**EXERCISE GOAL**.
Copy the records from the line with "Locate an element on the screen." up to and including the line with "center [606, 350].", word for word, with the pictures left out.

**DATA EXTRACTS**.

◆ ◆ ◆ ◆

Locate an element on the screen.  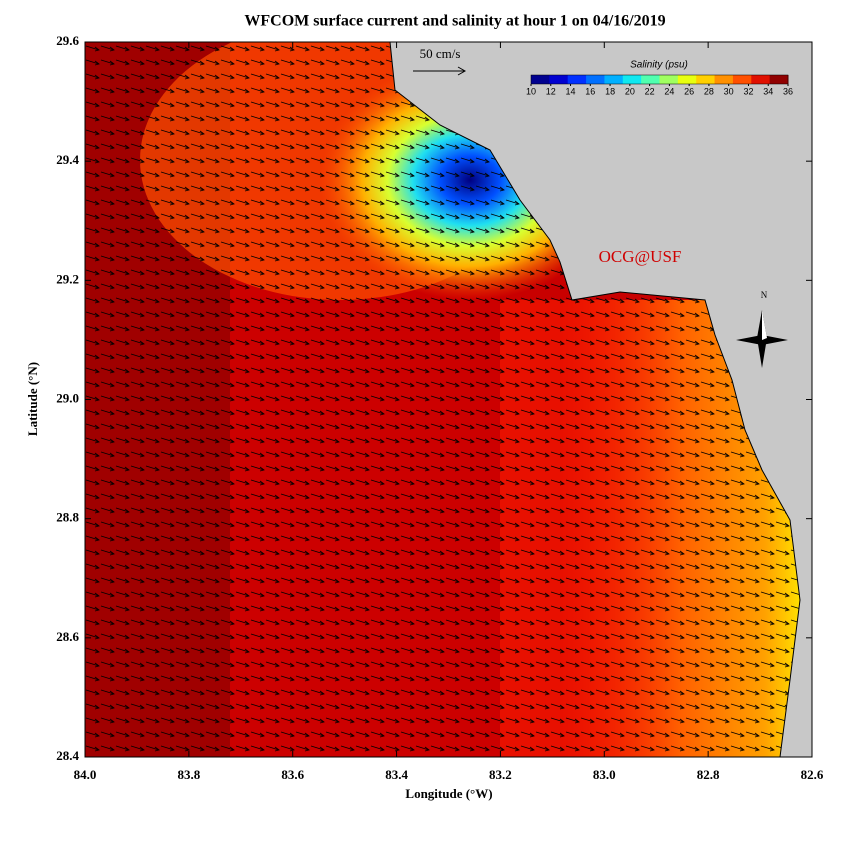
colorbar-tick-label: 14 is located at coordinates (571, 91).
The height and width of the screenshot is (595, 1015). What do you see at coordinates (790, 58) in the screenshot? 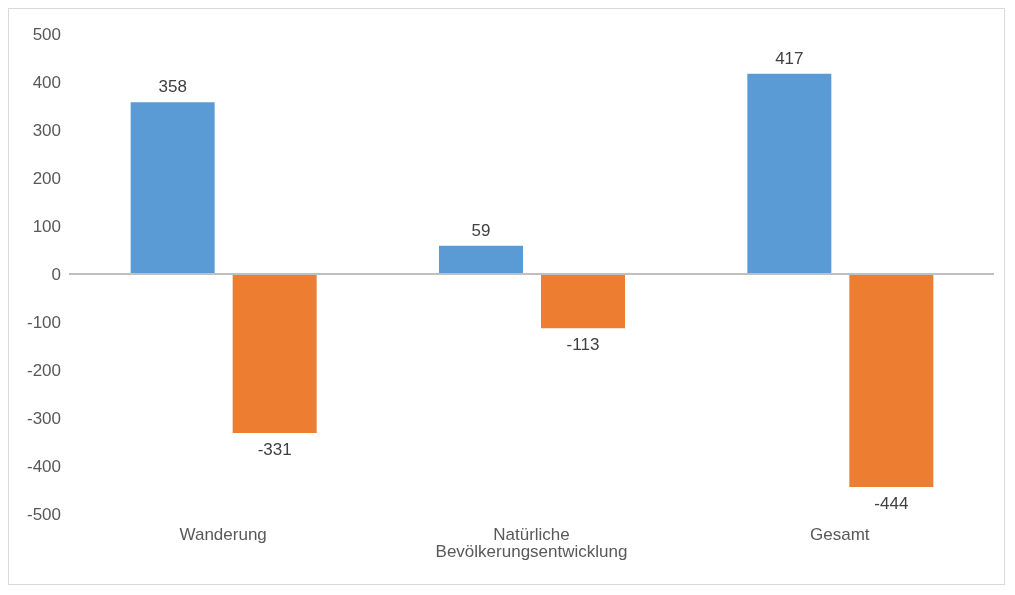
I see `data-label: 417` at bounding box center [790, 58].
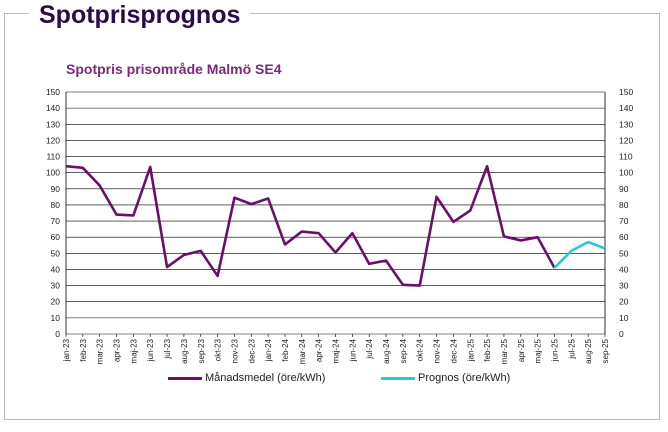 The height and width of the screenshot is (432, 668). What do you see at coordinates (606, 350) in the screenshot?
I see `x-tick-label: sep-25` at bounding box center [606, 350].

◆ ◆ ◆ ◆

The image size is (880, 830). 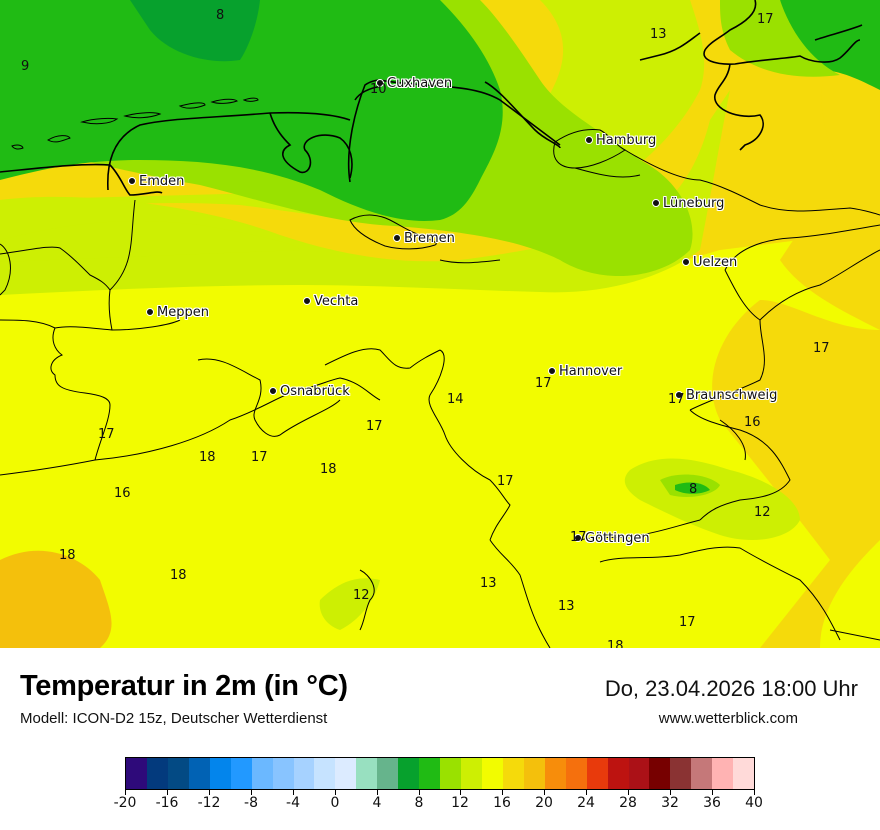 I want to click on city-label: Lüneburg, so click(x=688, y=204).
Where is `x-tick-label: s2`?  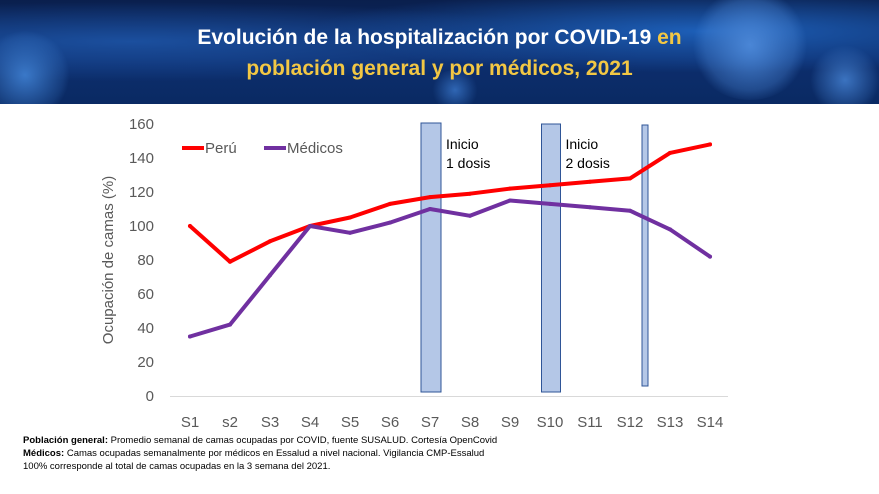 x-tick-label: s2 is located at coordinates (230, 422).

◆ ◆ ◆ ◆

**THE COMPLETED TASK**.
Locate an element on the screen.  
colorbar-tick-label: 14 is located at coordinates (571, 91).
The height and width of the screenshot is (595, 1015). What do you see at coordinates (790, 58) in the screenshot? 
I see `data-label: 417` at bounding box center [790, 58].
 The height and width of the screenshot is (432, 668). What do you see at coordinates (606, 350) in the screenshot?
I see `x-tick-label: sep-25` at bounding box center [606, 350].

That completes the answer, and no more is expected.